(Saved entries)
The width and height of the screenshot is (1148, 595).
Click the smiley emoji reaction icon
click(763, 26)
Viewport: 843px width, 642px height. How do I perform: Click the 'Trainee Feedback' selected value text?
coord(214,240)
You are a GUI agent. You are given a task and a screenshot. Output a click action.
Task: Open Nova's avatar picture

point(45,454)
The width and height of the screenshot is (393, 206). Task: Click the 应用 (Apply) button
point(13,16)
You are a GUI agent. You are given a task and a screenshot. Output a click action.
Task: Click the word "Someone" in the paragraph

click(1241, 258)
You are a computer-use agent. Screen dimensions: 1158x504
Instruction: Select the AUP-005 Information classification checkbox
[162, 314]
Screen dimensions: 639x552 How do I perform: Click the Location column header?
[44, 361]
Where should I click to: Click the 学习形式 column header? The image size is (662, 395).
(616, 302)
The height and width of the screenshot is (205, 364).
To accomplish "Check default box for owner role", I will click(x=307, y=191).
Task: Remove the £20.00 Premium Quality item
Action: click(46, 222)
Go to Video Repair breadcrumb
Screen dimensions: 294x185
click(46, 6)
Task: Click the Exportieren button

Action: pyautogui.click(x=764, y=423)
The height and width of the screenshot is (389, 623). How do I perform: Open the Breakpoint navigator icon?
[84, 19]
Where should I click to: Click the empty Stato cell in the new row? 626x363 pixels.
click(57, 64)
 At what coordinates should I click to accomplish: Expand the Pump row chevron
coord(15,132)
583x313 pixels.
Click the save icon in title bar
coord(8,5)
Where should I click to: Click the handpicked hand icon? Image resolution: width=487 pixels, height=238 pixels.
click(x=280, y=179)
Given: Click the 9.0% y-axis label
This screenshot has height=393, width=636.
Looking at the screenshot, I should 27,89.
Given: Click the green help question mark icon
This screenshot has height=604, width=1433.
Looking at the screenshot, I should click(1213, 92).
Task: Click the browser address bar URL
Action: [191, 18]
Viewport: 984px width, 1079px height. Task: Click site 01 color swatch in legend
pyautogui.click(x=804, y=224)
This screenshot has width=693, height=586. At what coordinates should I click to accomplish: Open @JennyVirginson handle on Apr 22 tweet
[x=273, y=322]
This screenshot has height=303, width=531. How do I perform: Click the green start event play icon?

● SHORT PROBLEM
Please render every line of the rows above as a Markdown table with two columns, Number and Line, numbering them in order and leaving out blank lines.

● ANSWER FOR THIS EXERCISE
| Number | Line |
|---|---|
| 1 | The width and height of the screenshot is (1148, 595). |
| 2 | Click the smiley emoji reaction icon |
| 3 | click(763, 26) |
| 4 | Viewport: 843px width, 642px height. How do I perform: Click the 'Trainee Feedback' selected value text? |
| 5 | coord(214,240) |
| 6 | You are a GUI agent. You are given a task and a screenshot. Output a click action. |
| 7 | Task: Open Nova's avatar picture |
| 8 | point(45,454) |
| 9 | The width and height of the screenshot is (393, 206). Task: Click the 应用 (Apply) button |
| 10 | point(13,16) |
| 11 | You are a GUI agent. You are given a task and a screenshot. Output a click action. |
| 12 | Task: Click the word "Someone" in the paragraph |
| 13 | click(1241, 258) |
| 14 | You are a computer-use agent. Screen dimensions: 1158x504 |
| 15 | Instruction: Select the AUP-005 Information classification checkbox |
| 16 | [162, 314] |
| 17 | Screen dimensions: 639x552 How do I perform: Click the Location column header? |
| 18 | [44, 361] |
| 19 | Where should I click to: Click the 学习形式 column header? The image size is (662, 395). |
| 20 | (616, 302) |
| 21 | The height and width of the screenshot is (205, 364). |
| 22 | To accomplish "Check default box for owner role", I will click(x=307, y=191). |
| 23 | Task: Remove the £20.00 Premium Quality item |
| 24 | Action: click(46, 222) |
| 25 | Go to Video Repair breadcrumb |
| 26 | Screen dimensions: 294x185 |
| 27 | click(46, 6) |
| 28 | Task: Click the Exportieren button |
| 29 | Action: pyautogui.click(x=764, y=423) |
| 30 | The height and width of the screenshot is (389, 623). How do I perform: Open the Breakpoint navigator icon? |
| 31 | [84, 19] |
| 32 | Where should I click to: Click the empty Stato cell in the new row? 626x363 pixels. |
| 33 | click(57, 64) |
| 34 |  At what coordinates should I click to accomplish: Expand the Pump row chevron |
| 35 | coord(15,132) |
| 36 | 583x313 pixels. |
| 37 | Click the save icon in title bar |
| 38 | coord(8,5) |
| 39 | Where should I click to: Click the handpicked hand icon? Image resolution: width=487 pixels, height=238 pixels. |
| 40 | click(x=280, y=179) |
| 41 | Given: Click the 9.0% y-axis label |
| 42 | This screenshot has height=393, width=636. |
| 43 | Looking at the screenshot, I should 27,89. |
| 44 | Given: Click the green help question mark icon |
| 45 | This screenshot has height=604, width=1433. |
| 46 | Looking at the screenshot, I should click(1213, 92). |
| 47 | Task: Click the browser address bar URL |
| 48 | Action: [191, 18] |
| 49 | Viewport: 984px width, 1079px height. Task: Click site 01 color swatch in legend |
| 50 | pyautogui.click(x=804, y=224) |
| 51 | This screenshot has width=693, height=586. At what coordinates should I click to accomplish: Open @JennyVirginson handle on Apr 22 tweet |
| 52 | [x=273, y=322] |
| 53 | This screenshot has height=303, width=531. How do I perform: Click the green start event play icon? |